The victory celebrated by the reverse type of this aureus is thought to be that of Probus over the joint usurpers Proculus and Bonosus in AD 281. Their imperial reign only began the year before when the ambitious military tribune, Proculus, was invited to claim the imperial purple by the people of Lugdunum during a civic revolt against Probus. He was joined in his usurpation by Bonosus who had been in command of the Rhine fleet when it was burned by the Alemanni. Fearing punishment for this disaster, Bonosus avoided trouble simply by elevating himself to the status of emperor. If only all problems could be solved so easily.

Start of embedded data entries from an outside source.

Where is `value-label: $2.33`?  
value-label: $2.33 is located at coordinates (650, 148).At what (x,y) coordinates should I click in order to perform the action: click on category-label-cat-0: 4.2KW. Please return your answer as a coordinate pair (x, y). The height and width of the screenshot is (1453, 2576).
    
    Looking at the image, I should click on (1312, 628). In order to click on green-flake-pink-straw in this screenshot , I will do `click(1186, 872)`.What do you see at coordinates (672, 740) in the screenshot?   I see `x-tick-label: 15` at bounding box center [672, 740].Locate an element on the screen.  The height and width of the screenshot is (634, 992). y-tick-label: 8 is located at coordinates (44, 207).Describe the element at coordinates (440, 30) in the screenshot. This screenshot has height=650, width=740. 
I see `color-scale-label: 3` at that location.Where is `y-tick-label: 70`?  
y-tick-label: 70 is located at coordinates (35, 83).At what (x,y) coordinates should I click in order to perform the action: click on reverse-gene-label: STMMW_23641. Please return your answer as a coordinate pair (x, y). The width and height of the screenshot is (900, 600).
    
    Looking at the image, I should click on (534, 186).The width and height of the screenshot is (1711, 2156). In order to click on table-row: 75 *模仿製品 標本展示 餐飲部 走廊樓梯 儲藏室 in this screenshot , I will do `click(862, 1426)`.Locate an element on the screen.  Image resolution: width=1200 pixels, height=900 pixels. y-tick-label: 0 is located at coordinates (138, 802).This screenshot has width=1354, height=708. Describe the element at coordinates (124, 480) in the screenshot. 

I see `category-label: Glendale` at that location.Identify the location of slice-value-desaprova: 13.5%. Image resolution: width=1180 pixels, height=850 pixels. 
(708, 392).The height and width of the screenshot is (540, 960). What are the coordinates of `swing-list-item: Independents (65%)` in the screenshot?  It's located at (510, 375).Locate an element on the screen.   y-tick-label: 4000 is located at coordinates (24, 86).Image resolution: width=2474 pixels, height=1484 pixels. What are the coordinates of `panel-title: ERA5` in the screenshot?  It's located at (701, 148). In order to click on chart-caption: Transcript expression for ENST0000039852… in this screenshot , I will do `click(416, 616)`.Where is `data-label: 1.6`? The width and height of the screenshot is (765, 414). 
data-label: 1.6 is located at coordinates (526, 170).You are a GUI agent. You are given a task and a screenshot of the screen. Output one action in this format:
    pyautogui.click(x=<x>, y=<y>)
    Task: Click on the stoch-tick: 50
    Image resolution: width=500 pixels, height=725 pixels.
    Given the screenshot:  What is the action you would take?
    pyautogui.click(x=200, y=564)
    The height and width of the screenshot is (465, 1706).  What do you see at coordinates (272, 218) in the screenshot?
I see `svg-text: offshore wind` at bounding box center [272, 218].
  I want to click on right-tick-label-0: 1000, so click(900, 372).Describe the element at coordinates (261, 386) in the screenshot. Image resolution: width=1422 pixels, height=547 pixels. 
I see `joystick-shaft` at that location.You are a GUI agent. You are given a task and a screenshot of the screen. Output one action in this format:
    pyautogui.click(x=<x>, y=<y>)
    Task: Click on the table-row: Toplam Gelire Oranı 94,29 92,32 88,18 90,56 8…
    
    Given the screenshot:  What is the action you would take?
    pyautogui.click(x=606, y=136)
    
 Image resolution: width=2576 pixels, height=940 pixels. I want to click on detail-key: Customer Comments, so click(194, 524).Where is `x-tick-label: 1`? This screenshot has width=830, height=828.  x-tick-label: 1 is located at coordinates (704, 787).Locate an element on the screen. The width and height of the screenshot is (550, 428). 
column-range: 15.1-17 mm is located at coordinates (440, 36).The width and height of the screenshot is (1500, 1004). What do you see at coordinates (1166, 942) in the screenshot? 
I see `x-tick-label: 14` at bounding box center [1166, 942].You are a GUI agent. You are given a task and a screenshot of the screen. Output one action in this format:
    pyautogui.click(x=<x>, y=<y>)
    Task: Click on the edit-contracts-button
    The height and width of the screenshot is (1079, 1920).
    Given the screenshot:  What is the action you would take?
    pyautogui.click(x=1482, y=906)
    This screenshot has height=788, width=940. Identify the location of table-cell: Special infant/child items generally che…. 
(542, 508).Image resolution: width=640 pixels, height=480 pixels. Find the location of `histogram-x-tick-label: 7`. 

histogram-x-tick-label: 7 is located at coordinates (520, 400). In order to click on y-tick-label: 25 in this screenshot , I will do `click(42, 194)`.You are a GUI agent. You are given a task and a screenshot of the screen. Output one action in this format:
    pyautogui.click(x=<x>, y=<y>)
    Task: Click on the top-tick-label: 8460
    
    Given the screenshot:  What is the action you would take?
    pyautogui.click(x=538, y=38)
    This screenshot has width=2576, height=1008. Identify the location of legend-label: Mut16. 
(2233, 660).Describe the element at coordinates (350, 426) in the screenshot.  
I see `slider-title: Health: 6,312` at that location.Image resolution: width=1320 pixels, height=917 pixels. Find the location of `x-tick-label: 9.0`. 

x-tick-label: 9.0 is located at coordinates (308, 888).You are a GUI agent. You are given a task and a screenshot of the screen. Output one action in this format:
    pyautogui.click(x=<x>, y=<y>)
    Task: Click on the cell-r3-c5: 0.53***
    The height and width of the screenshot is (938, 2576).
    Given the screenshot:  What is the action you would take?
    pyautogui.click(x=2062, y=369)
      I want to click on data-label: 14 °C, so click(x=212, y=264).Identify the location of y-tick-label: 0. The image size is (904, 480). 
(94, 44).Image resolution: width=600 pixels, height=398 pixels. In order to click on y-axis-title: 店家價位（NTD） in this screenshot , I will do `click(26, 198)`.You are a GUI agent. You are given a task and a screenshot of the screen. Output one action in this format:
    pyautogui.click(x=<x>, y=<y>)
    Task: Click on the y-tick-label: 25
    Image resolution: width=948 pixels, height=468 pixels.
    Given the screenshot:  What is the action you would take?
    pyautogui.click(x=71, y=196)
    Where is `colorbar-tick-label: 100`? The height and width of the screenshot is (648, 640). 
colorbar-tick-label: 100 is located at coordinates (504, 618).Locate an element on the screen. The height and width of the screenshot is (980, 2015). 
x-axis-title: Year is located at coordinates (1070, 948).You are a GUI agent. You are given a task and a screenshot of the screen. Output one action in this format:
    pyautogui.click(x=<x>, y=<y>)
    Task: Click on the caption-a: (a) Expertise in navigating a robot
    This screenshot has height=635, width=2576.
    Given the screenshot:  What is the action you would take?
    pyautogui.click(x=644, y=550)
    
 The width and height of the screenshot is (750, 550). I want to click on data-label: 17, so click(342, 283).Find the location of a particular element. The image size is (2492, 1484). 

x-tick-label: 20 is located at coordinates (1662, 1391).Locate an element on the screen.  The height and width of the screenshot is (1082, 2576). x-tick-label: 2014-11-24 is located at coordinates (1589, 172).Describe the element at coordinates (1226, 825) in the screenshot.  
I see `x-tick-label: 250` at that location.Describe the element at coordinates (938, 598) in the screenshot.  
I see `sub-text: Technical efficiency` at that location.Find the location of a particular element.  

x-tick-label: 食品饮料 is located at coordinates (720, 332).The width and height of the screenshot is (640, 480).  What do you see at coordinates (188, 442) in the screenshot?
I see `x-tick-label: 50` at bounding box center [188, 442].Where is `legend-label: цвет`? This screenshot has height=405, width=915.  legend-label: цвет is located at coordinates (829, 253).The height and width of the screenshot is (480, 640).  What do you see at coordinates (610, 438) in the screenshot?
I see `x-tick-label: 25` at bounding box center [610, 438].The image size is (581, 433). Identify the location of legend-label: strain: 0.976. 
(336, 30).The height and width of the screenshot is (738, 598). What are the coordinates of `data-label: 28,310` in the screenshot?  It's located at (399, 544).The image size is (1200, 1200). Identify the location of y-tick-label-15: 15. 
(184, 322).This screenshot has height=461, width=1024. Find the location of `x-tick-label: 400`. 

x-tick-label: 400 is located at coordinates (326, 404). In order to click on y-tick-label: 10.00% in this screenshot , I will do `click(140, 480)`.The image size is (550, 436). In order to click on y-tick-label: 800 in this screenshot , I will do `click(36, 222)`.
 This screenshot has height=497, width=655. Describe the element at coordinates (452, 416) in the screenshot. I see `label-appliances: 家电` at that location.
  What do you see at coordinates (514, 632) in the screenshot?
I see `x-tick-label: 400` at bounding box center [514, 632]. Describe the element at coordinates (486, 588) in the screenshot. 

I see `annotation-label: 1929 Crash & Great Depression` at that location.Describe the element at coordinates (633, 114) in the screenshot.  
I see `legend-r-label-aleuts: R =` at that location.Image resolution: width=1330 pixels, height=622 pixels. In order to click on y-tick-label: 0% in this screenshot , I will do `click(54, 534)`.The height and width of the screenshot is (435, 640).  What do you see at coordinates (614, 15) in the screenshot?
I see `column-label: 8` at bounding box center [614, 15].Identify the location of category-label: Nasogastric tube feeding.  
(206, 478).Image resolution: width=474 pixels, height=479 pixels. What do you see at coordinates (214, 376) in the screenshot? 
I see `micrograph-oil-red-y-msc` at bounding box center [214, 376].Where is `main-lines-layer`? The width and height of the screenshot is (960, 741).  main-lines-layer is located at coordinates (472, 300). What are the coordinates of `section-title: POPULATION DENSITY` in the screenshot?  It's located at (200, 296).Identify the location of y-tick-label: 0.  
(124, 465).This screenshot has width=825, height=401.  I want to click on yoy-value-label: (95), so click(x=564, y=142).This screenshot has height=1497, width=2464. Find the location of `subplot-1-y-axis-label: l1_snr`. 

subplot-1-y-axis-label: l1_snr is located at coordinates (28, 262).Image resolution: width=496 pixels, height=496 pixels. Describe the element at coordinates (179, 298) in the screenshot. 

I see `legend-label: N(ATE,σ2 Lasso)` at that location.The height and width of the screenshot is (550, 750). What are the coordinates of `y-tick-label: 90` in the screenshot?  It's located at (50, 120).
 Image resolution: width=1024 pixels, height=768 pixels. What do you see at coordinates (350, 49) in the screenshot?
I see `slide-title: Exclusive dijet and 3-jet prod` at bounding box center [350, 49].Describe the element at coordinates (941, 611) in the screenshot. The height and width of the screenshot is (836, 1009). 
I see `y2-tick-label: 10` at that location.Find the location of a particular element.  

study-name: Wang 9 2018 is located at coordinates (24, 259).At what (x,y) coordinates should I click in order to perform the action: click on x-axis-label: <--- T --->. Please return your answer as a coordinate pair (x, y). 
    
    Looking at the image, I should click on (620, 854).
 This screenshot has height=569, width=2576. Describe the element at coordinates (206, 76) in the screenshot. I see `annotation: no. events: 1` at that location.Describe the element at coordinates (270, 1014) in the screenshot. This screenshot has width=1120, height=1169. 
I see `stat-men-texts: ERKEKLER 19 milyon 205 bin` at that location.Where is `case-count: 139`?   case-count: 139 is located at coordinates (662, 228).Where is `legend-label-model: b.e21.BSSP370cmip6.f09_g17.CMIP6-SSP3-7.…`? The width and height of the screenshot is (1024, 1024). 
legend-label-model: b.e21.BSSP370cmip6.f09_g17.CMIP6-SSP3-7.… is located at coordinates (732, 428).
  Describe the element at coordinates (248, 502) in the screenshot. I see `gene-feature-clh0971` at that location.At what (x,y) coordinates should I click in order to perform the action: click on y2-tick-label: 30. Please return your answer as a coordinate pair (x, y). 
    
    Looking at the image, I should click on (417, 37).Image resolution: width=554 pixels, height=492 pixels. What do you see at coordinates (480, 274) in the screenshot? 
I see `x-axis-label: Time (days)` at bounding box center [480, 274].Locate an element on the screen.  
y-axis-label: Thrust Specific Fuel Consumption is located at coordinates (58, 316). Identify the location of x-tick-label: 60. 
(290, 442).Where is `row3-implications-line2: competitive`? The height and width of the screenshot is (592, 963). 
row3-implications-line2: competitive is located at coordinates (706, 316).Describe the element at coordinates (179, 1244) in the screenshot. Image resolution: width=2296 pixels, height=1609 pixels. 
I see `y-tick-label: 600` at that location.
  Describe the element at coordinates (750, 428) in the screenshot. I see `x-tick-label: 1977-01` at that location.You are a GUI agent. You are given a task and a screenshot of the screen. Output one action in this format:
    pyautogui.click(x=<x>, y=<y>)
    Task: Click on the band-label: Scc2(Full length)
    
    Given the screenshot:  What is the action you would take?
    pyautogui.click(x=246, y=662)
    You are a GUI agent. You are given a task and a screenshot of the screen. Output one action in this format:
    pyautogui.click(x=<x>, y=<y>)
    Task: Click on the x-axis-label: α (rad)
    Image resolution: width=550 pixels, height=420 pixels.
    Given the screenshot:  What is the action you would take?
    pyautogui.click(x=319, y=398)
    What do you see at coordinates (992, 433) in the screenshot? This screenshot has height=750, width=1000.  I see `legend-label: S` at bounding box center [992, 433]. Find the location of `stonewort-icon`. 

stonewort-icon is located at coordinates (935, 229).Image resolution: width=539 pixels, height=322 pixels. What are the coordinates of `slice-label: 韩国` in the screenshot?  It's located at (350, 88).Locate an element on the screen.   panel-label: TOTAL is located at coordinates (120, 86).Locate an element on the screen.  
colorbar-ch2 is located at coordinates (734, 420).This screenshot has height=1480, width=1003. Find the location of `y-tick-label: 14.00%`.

When Probus returned from his war against the Sasanian Persian Empire, he marched against the two pretenders. Probus defeated the forces of Bonosus, who immediately hanged himself to avoid capture. Proculus could not withstand the advance of the avenging emperor either and sought aid from the Germanic Franks. He was gravely disappointed when instead of receiving military assistance he was betrayed into the hands of Probus. Proculus was no doubt disappointed even further when Probus ordered his execution. Much to Probus’ credit, however, he did not seize Proculus’ considerable personal fortune, nor did he exact any vengeance upon the families of Proculus or Bonosus. The sins of the fathers were paid for and there was no need to visit punishment on their sons as well.
Considering the historical context for the issue, it is hard to escape the possibility that the captives seated beneath the trophy might have been intended to represent the defeated usurpers themselves (although Bonosus was not actually captured alive). On the other hand, the captives might just stand for generic rebel soldiers who had fought for the usurpers against Probus.